Products
Abaqus/Explicit
Abaqus/CAE
Comparison with the Restart Capability
Both the import and restart capabilities in Abaqus/Explicit allow for the transfer of results and model information from one Abaqus/Explicit analysis to another Abaqus/Explicit analysis. However, the two capabilities have been designed for different applications.
The restart capability allows a completed Abaqus/Explicit analysis to be restarted and continued. The entire model and results from the original
analysis are transferred to the restart run, where additional analysis steps can be defined.
Not much new model data can be specified in the restarted analysis; only model information
such as new amplitude definitions, new node sets, and new element sets are allowed. Detailed
information on the restart capability is given in Restarting an Analysis.
The import capability also allows a completed Abaqus/Explicit analysis to be continued. In addition, this capability allows for the analysis to be
continued with only desired components from the original analysis; the entire model need not
be transferred. New model data—such as elements, nodes, surfaces, contact pairs, etc.—can be
specified during the import analysis. During the import analysis it is possible to choose
whether only model information from the previous analysis is to be transferred or if the
results associated with that model also are to be transferred.
For situations where the goal is to continue the original analysis with no change to the
model information, it is recommended that the restart capability be used. For situations
where the model information requires changes, or for cases where you require control over
the transfer of results, the import capability should be used.
Specifying New Data in an Import Analysis
Additional model definitions such as new elements, nodes, surfaces, etc. can be defined
during the import analysis. Initial conditions can also be specified during the import
analysis.
New Model Definitions
New nodes, elements, and material properties can be added to the model in an import
analysis once import has been specified. Nodal coordinates must be defined in the updated
configuration, regardless of whether or not the reference configuration is updated on
import (see Updating the Reference Configuration). The usual Abaqus/Explicit input can be used. Imported material definitions can be used with the new elements
(which will need new section property definitions).
Nodal Transformation
Nodal transformations (Transformed Coordinate Systems) are not
imported; transformations can be defined independently in the import analysis. Continuous
displacements, velocities, etc. are obtained only if the nodal transformations in the
import analysis are the same as those in the original analysis. Use of the same
transformations is also recommended for nodes with boundary conditions or point loads
defined in a local system.

## Work to do
(a) On the Abaqus/Explicit import page, which capability is recommended when the original analysis is to be continued with no change to the model information?
(b) Reproduce the rows verbatim, everything from the first row down to the line containing "The width and height of the screenshot is (2576, 672).", with both ends included.
The Abaqus/Explicit import page and the rows are separate material.

[Target pointing data]
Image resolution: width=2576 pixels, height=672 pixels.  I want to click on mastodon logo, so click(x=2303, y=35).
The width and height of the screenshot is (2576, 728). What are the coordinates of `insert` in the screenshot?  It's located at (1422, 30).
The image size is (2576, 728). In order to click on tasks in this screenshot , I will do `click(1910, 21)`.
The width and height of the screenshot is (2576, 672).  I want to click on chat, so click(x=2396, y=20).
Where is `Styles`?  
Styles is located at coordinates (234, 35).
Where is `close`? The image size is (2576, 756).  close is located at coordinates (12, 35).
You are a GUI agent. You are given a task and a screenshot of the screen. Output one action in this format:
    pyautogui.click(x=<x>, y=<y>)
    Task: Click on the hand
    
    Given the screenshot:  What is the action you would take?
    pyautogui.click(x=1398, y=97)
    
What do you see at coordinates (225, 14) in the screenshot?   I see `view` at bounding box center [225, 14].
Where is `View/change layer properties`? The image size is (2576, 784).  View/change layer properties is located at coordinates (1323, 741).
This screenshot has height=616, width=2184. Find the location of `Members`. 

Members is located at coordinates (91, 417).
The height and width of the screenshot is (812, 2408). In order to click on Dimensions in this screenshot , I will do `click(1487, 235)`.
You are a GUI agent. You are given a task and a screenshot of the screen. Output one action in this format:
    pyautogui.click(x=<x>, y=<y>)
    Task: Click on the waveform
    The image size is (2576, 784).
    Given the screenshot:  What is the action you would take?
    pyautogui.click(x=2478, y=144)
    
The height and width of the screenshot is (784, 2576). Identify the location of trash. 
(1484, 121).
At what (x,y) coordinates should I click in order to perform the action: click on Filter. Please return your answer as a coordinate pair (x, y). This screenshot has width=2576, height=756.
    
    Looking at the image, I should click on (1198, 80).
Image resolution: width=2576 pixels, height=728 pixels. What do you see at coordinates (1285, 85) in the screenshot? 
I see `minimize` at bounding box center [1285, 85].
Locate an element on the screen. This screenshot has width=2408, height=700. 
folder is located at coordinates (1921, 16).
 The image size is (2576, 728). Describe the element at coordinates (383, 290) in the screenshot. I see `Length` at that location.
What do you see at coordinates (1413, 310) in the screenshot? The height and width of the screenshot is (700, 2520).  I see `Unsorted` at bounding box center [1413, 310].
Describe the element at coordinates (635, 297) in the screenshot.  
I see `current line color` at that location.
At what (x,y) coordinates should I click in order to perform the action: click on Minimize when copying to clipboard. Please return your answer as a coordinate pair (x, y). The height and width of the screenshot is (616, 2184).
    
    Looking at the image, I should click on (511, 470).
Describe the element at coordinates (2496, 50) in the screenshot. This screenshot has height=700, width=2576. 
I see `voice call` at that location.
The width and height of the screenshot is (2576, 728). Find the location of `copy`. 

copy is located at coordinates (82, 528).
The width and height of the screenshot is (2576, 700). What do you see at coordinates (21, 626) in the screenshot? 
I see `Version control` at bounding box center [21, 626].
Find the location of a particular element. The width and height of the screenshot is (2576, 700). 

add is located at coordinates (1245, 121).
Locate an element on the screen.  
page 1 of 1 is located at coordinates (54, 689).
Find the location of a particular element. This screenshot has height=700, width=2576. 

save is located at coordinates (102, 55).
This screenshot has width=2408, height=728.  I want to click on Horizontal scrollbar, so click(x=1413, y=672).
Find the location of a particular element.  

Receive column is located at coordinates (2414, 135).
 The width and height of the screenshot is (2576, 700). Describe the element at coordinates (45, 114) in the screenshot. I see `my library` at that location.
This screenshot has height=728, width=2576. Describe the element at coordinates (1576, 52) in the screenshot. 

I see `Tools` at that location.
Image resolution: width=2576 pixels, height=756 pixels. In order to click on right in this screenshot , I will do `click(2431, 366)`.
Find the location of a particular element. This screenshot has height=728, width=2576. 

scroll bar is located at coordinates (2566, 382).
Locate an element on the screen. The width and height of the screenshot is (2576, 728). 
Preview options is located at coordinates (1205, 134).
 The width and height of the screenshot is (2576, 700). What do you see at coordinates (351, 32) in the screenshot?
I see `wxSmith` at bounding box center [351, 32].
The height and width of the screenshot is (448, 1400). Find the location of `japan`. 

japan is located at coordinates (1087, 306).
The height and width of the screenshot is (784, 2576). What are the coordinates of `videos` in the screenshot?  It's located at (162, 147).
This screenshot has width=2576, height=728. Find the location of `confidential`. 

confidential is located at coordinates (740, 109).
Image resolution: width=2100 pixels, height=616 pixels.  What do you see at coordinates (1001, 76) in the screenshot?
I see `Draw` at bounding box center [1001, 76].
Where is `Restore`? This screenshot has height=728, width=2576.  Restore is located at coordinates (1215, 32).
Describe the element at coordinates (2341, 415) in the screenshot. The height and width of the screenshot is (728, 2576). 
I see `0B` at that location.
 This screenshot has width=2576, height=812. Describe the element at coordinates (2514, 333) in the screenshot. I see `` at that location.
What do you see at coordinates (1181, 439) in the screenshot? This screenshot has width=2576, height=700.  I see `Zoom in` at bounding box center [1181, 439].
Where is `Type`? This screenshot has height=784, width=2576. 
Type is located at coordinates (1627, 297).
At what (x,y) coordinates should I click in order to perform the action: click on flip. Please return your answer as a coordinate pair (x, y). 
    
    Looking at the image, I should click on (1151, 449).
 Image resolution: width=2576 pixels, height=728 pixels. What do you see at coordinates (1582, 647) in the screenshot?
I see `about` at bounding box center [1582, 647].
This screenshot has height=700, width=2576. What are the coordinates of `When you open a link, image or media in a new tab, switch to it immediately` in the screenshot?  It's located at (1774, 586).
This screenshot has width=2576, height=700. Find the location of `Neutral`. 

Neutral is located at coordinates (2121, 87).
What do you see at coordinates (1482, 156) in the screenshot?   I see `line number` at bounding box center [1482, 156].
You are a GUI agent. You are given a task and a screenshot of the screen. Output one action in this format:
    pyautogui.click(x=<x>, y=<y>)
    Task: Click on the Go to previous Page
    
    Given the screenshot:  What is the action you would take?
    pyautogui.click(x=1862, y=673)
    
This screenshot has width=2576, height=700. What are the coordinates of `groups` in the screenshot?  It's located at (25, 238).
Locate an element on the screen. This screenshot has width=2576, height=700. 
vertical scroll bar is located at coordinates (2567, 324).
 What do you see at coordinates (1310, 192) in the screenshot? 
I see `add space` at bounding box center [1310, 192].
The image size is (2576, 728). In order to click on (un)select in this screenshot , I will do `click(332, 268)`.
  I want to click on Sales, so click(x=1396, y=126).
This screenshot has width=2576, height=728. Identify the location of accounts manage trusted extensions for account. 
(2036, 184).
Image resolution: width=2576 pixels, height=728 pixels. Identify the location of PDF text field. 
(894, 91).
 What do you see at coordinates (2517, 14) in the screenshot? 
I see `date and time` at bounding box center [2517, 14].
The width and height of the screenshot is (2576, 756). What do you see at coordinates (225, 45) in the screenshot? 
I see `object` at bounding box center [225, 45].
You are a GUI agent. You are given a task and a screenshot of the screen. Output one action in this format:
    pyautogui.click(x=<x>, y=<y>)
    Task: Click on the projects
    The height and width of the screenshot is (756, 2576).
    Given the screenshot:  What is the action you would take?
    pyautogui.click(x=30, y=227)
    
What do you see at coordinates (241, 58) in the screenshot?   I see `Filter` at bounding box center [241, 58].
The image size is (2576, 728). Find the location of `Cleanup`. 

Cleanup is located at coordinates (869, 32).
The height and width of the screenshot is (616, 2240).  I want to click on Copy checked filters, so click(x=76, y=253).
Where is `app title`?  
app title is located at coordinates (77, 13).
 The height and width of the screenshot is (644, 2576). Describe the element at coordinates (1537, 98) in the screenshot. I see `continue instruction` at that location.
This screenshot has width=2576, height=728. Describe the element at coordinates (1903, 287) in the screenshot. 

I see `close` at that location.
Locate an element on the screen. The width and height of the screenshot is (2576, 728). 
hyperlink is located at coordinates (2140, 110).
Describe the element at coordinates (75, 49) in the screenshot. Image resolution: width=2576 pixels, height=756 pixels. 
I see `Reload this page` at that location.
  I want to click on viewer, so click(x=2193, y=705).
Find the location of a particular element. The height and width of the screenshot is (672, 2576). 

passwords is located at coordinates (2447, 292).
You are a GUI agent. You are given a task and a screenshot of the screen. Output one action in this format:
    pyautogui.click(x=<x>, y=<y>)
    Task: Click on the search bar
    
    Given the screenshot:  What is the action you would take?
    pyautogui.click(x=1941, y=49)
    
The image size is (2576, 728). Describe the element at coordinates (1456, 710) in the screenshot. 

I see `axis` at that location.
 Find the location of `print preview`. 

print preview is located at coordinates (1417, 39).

## Correct answers
(a) The restart capability.

(b)
Image resolution: width=2576 pixels, height=672 pixels.  I want to click on mastodon logo, so click(x=2303, y=35).
The width and height of the screenshot is (2576, 728). What are the coordinates of `insert` in the screenshot?  It's located at (1422, 30).
The image size is (2576, 728). In order to click on tasks in this screenshot , I will do `click(1910, 21)`.
The width and height of the screenshot is (2576, 672).  I want to click on chat, so click(x=2396, y=20).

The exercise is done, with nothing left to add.